На следующее утро, гуляя по саду и напевая что-то себе под нос, Джоан зашла дальше, чем обычно, и безнадежно заблудилась. Однако, найдя тропинку, которая, по ее понятию, должна была привести к дому, уверенно двинулась вперед и вскоре вышла на открытое место.
Посередине заросшей травой лужайки стояло длинное, низкое здание, которое, должно быть, когда-то являлось частью сахароварни. Движимая любопытством, она подошла поближе и попробовала открыть дверь. Та была надежно закрыта, и Джоан заглянула в окно. От изумления глаза ее широко открылись.
Странно! Один угол помещения был завален чьими-то пожитками: мужской одеждой, ящиками с бумагами, семейными фотографиями в рамках… Еще там был большой, написанный маслом портрет прекрасной темноволосой женщины с таким милым и приветливым лицом, что Джоан даже улыбнулась ей в ответ. Заинтригованная, она двинулась вокруг здания и наконец нашла окно, в которое можно было влезть.
— Кто же ты такая? — с любопытством пробормотала она и, желая получше рассмотреть картину, подошла поближе к сложенным в кучу вещам. На раме была укреплена маленькая позолоченная табличка. Опустившись на корточки, Джоан прочитала надпись: Маргарет. У нее вырвался крик: — Маргарет Риордан!

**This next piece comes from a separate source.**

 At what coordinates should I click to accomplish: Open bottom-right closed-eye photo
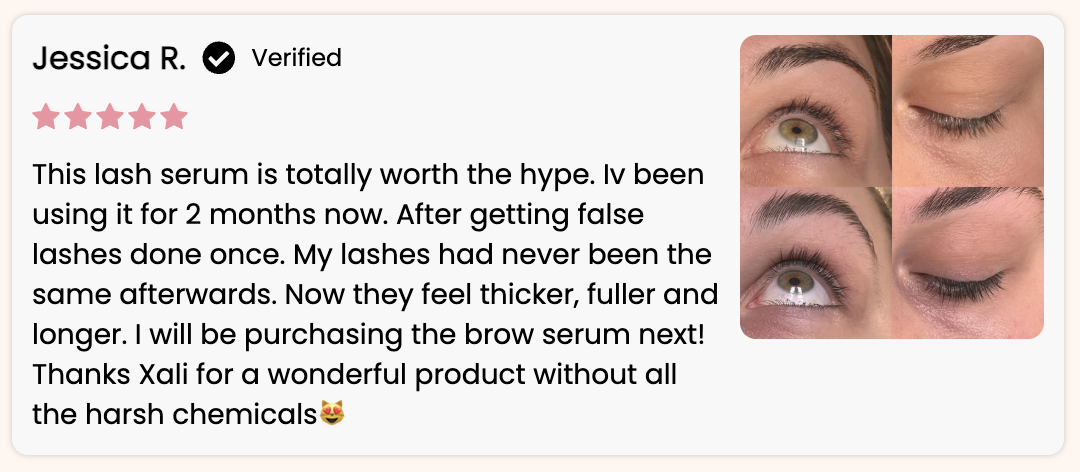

В полном замешательстве она присела на большой сундук. Руки ее дрожали. Значение инициалов на самом сундуке уже успело дойти до ее сознания. «ХР». Харви Риордан!
На какое-то время ее мозг совсем отказался работать. Ошеломленная, она смотрела на изображенную на портрете женщину, взиравшую на нее с таким кротким укором, что Джоан почувствовала себя вторгшейся в чужую жизнь. Эту темноволосую красавицу Харви любил до безумия. Что ж, его можно понять, с тоской подумала Джоан.
И только теперь до нее начал доходить подлинный смысл происшедшего. Он жил здесь! Он жил здесь с Маргарет… Маргарет Риордан. Они были… мужем и женой.
Джоан впилась зубами в нижнюю губу. Харви утаил от нее множество вещей. Он знал об острове и, возможно, об Элойсо Родригесе де Месонеро гораздо больше, чем старался показать. Не в силах вымолвить ни слова, потрясенная женщина посмотрела на тщательно упакованные ящики с письмами и вытащила несколько штук, желая проверить имя и адрес получателя, чтобы подтвердить свои предположения.
Харви Риордан. Плантация «Королевские пальмы». Доминика.
Письма выпали из ее непослушных пальцев. Дом, в котором они остановились, когда-то был его домом, а может быть, и до сих пор его. Она огляделась вокруг. Кому-то пришлось немало потрудиться, чтобы перетащить сюда все эти вещи. Даже книги из библиотеки. Зачем их-то надо было убирать?